RIOT SCADA CEO Brad Davis said enhancing SCADA data with generative AI can improve employee performance across the board. SCADA involves systems used for controlling, monitoring or analyzing industrial devices and processes, according to SCADA International. For example, a person comfortable working with data may have a productivity level of 80% compared to 60% for one who struggles with data and doesn’t care to use a data dashboard, Davis said.

A joint Stanford University and MIT study published in 2023 revealed that generative AI boosted by 34% the productivity of employees uncomfortable with data-driven environments to 94% productivity. For employees already comfortable working with data, generative AI upped the productivity of those already comfortable working with data to 91% from 80%.

That improvement happens by “taking data outside the realm of data and putting it in the realm of conversation,” he said.

Automating, optimizing production 

Vital Energy’s work with software company SoftServe to automate decisions for electrical submersible pumps (ESPs) at the edge has driven up production rates. 

David Benham, director of digital innovation at Vital Energy, said the first iteration of the company’s Intelligent Well for ESP program—intended to use AI to help the company’s leaders make the best decision at every point—increased the company’s production by 400 bbl/month. The second iteration increased production by 1,400 bbl/month. The third by 6,600 bbl/month. 

Vital followed a phased approach that included measuring flow in real time and then determining and exploiting what worked. When ESP set point recommendations were being consistently accepted by human operators, the next step was to automate those decisions.

“Once we've seen that the users are consistently accepting our recommendation, they're not really offering any other oversight to it, automating that decision away to where it can be made at the time that the opportunity presents itself,” Benham said. “We've now bumped that gain up to about 45,000 barrels a month, which for us is very material.”

Taras Hnot, AI energy and manufacturing consultancy lead at SoftServe, said that a year ago, the automation system was making ESP predictions and set point recommendations for Vital’s wells at a rate measured in days.

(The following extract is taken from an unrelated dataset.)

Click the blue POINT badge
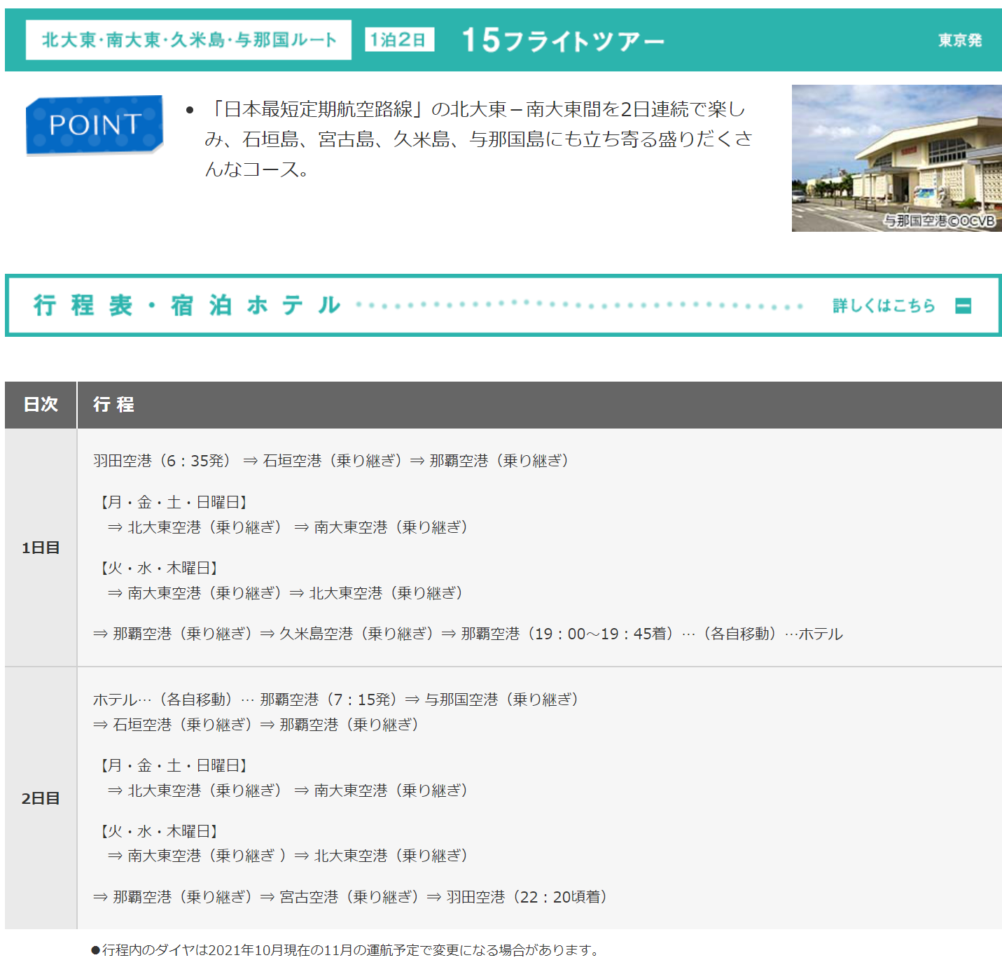Screen dimensions: 1002x960 tap(94, 124)
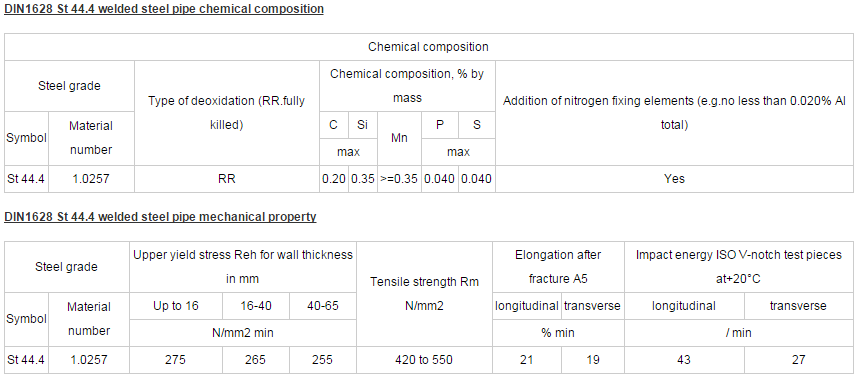The image size is (857, 378).
Task: Click the transverse elongation value 19
Action: pos(592,360)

Now the system makes those recommendations every couple of hours and optimizes ESPs based on different values.

“We came up with additional almost 500 barrels per day for the 160 wells that we experimented with,” Hnot said. The change “gave us pretty stable and forecastable production of flow rate for oil and gas.”

AI and chemistry

ChampionX is using AI to generate insights about data captured during chemicals testing over the last 60 years, with the goal to find what chemistries are most successful and seek out others that might be similarly successful at a molecular level.

And it’s doing it more rapidly than ever.

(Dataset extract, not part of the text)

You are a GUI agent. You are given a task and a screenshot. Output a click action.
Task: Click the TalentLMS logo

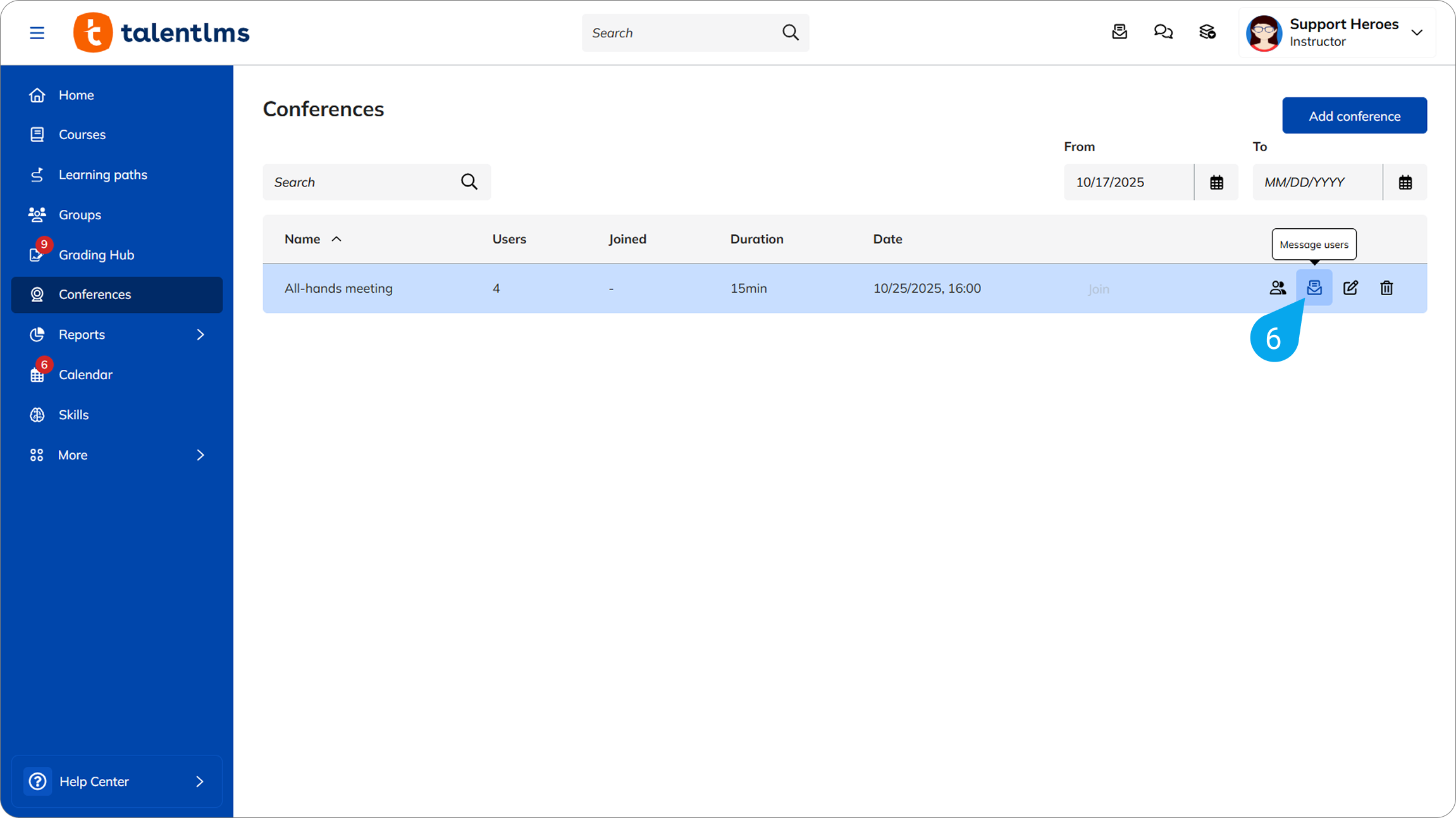pos(162,32)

“We think we're going to get maybe a 30% to 40% increase in capacity” in testing materials through the insights generated to date from AI, said Mark Eley, ChampionX’s senior vice president for marketing and technology, chemical technologies and corporate communications.

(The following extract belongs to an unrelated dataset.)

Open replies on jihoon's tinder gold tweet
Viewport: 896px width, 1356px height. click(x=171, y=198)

“By being smarter about understanding what we've already seen, what we already learned and applying that before we do the testing,” Eley said.

AI is driving down testing time, he said. Historically, a test may have taken about a month.

“Now we can probably do 30 tests in 30 days,” he said, noting ChampionX is already seeing at least a 20% improvement in terms of capacity.